> **What to do**
A word-for-word repetition of the records beneath this task is the expected answer.

Saved data entries
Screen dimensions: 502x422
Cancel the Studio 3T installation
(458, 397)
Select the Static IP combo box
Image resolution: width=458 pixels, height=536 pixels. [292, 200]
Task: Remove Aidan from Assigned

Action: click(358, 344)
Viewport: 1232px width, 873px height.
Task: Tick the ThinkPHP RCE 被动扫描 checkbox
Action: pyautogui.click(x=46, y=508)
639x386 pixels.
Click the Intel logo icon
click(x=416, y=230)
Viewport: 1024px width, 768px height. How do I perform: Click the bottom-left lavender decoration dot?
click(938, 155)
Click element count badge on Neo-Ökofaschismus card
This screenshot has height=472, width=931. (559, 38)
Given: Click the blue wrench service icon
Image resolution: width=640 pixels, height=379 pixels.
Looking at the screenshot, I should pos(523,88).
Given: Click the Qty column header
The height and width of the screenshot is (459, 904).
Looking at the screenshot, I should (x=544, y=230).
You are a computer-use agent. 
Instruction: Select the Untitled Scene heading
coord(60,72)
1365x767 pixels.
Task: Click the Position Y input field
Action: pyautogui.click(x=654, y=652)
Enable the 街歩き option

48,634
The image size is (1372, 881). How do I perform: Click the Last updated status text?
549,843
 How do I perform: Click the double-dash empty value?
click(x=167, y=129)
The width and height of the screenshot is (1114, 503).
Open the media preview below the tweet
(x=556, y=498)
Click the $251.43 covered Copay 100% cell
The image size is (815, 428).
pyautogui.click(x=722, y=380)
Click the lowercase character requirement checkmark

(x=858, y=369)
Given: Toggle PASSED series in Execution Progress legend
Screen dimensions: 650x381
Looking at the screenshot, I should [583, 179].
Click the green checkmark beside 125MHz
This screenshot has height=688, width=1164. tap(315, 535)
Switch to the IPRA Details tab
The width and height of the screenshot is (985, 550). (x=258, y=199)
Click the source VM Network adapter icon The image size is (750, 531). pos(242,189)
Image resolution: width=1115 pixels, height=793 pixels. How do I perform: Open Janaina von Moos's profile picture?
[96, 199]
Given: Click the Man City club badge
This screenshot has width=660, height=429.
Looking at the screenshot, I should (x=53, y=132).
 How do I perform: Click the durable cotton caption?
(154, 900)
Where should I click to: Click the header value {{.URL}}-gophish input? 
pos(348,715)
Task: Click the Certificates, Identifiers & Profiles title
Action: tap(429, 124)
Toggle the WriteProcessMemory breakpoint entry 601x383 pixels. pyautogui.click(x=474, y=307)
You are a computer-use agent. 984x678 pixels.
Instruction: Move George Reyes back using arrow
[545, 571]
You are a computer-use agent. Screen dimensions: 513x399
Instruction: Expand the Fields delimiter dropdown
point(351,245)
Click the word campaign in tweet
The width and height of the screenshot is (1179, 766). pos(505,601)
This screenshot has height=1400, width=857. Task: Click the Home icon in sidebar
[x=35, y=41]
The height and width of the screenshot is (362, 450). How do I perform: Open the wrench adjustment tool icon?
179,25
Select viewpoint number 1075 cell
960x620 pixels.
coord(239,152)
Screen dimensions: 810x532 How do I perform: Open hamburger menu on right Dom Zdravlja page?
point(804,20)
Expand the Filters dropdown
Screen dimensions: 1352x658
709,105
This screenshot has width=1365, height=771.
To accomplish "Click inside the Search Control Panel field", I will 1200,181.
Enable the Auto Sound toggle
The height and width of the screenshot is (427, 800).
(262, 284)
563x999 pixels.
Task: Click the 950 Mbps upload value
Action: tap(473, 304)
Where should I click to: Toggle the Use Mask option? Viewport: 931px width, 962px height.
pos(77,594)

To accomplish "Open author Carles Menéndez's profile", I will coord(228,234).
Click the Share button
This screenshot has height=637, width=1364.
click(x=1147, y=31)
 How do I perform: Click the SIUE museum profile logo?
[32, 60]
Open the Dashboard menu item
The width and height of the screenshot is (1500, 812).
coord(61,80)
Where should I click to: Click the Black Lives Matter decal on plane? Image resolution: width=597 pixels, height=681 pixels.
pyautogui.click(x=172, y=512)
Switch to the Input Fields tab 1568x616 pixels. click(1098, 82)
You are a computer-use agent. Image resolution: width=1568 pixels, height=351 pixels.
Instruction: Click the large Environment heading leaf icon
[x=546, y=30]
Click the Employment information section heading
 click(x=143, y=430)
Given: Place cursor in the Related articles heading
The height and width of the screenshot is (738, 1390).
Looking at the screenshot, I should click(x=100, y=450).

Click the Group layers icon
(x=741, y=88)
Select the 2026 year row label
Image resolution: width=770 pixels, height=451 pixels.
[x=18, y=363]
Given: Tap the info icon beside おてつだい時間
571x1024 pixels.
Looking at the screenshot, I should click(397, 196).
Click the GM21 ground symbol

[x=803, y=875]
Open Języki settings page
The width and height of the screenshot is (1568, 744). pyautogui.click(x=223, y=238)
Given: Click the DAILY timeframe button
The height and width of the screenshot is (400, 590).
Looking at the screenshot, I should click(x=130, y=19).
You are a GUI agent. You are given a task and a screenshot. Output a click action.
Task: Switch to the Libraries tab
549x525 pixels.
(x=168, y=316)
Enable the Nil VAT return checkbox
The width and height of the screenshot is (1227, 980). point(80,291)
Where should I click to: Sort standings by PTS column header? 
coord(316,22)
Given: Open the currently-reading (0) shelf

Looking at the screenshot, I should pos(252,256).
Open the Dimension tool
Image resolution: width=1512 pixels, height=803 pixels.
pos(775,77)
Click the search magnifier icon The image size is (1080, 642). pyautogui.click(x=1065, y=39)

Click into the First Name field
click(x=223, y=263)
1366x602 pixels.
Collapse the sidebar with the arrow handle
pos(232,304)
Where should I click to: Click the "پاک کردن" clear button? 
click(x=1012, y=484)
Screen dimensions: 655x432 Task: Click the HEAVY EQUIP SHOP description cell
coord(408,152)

> **Worked solution**
Screen dimensions: 502x422
Cancel the Studio 3T installation
(458, 397)
Select the Static IP combo box
Image resolution: width=458 pixels, height=536 pixels. [292, 200]
Task: Remove Aidan from Assigned

Action: click(358, 344)
Viewport: 1232px width, 873px height.
Task: Tick the ThinkPHP RCE 被动扫描 checkbox
Action: pyautogui.click(x=46, y=508)
639x386 pixels.
Click the Intel logo icon
click(x=416, y=230)
Viewport: 1024px width, 768px height. How do I perform: Click the bottom-left lavender decoration dot?
click(938, 155)
Click element count badge on Neo-Ökofaschismus card
This screenshot has height=472, width=931. (559, 38)
Given: Click the blue wrench service icon
Image resolution: width=640 pixels, height=379 pixels.
Looking at the screenshot, I should pos(523,88).
Given: Click the Qty column header
The height and width of the screenshot is (459, 904).
Looking at the screenshot, I should (x=544, y=230).
You are a computer-use agent. 
Instruction: Select the Untitled Scene heading
coord(60,72)
1365x767 pixels.
Task: Click the Position Y input field
Action: pyautogui.click(x=654, y=652)
Enable the 街歩き option

48,634
The image size is (1372, 881). How do I perform: Click the Last updated status text?
549,843
 How do I perform: Click the double-dash empty value?
click(x=167, y=129)
The width and height of the screenshot is (1114, 503).
Open the media preview below the tweet
(x=556, y=498)
Click the $251.43 covered Copay 100% cell
The image size is (815, 428).
pyautogui.click(x=722, y=380)
Click the lowercase character requirement checkmark

(x=858, y=369)
Given: Toggle PASSED series in Execution Progress legend
Screen dimensions: 650x381
Looking at the screenshot, I should [583, 179].
Click the green checkmark beside 125MHz
This screenshot has height=688, width=1164. tap(315, 535)
Switch to the IPRA Details tab
The width and height of the screenshot is (985, 550). (x=258, y=199)
Click the source VM Network adapter icon The image size is (750, 531). pos(242,189)
Image resolution: width=1115 pixels, height=793 pixels. How do I perform: Open Janaina von Moos's profile picture?
[96, 199]
Given: Click the Man City club badge
This screenshot has width=660, height=429.
Looking at the screenshot, I should (x=53, y=132).
 How do I perform: Click the durable cotton caption?
(154, 900)
Where should I click to: Click the header value {{.URL}}-gophish input? 
pos(348,715)
Task: Click the Certificates, Identifiers & Profiles title
Action: tap(429, 124)
Toggle the WriteProcessMemory breakpoint entry 601x383 pixels. pyautogui.click(x=474, y=307)
You are a computer-use agent. 984x678 pixels.
Instruction: Move George Reyes back using arrow
[545, 571]
You are a computer-use agent. Screen dimensions: 513x399
Instruction: Expand the Fields delimiter dropdown
point(351,245)
Click the word campaign in tweet
The width and height of the screenshot is (1179, 766). pos(505,601)
This screenshot has height=1400, width=857. Task: Click the Home icon in sidebar
[x=35, y=41]
The height and width of the screenshot is (362, 450). How do I perform: Open the wrench adjustment tool icon?
179,25
Select viewpoint number 1075 cell
960x620 pixels.
coord(239,152)
Screen dimensions: 810x532 How do I perform: Open hamburger menu on right Dom Zdravlja page?
point(804,20)
Expand the Filters dropdown
Screen dimensions: 1352x658
709,105
This screenshot has width=1365, height=771.
To accomplish "Click inside the Search Control Panel field", I will 1200,181.
Enable the Auto Sound toggle
The height and width of the screenshot is (427, 800).
(262, 284)
563x999 pixels.
Task: Click the 950 Mbps upload value
Action: tap(473, 304)
Where should I click to: Toggle the Use Mask option? Viewport: 931px width, 962px height.
pos(77,594)

To accomplish "Open author Carles Menéndez's profile", I will coord(228,234).
Click the Share button
This screenshot has height=637, width=1364.
click(x=1147, y=31)
 How do I perform: Click the SIUE museum profile logo?
[32, 60]
Open the Dashboard menu item
The width and height of the screenshot is (1500, 812).
coord(61,80)
Where should I click to: Click the Black Lives Matter decal on plane? Image resolution: width=597 pixels, height=681 pixels.
pyautogui.click(x=172, y=512)
Switch to the Input Fields tab 1568x616 pixels. click(1098, 82)
You are a computer-use agent. Image resolution: width=1568 pixels, height=351 pixels.
Instruction: Click the large Environment heading leaf icon
[x=546, y=30]
Click the Employment information section heading
 click(x=143, y=430)
Given: Place cursor in the Related articles heading
The height and width of the screenshot is (738, 1390).
Looking at the screenshot, I should click(x=100, y=450).

Click the Group layers icon
(x=741, y=88)
Select the 2026 year row label
Image resolution: width=770 pixels, height=451 pixels.
[x=18, y=363]
Given: Tap the info icon beside おてつだい時間
571x1024 pixels.
Looking at the screenshot, I should click(397, 196).
Click the GM21 ground symbol

[x=803, y=875]
Open Języki settings page
The width and height of the screenshot is (1568, 744). pyautogui.click(x=223, y=238)
Given: Click the DAILY timeframe button
The height and width of the screenshot is (400, 590).
Looking at the screenshot, I should click(x=130, y=19).
You are a GUI agent. You are given a task and a screenshot. Output a click action.
Task: Switch to the Libraries tab
549x525 pixels.
(x=168, y=316)
Enable the Nil VAT return checkbox
The width and height of the screenshot is (1227, 980). point(80,291)
Where should I click to: Sort standings by PTS column header? 
coord(316,22)
Given: Open the currently-reading (0) shelf

Looking at the screenshot, I should pos(252,256).
Open the Dimension tool
Image resolution: width=1512 pixels, height=803 pixels.
pos(775,77)
Click the search magnifier icon The image size is (1080, 642). pyautogui.click(x=1065, y=39)

Click into the First Name field
click(x=223, y=263)
1366x602 pixels.
Collapse the sidebar with the arrow handle
pos(232,304)
Where should I click to: Click the "پاک کردن" clear button? 
click(x=1012, y=484)
Screen dimensions: 655x432 Task: Click the HEAVY EQUIP SHOP description cell
coord(408,152)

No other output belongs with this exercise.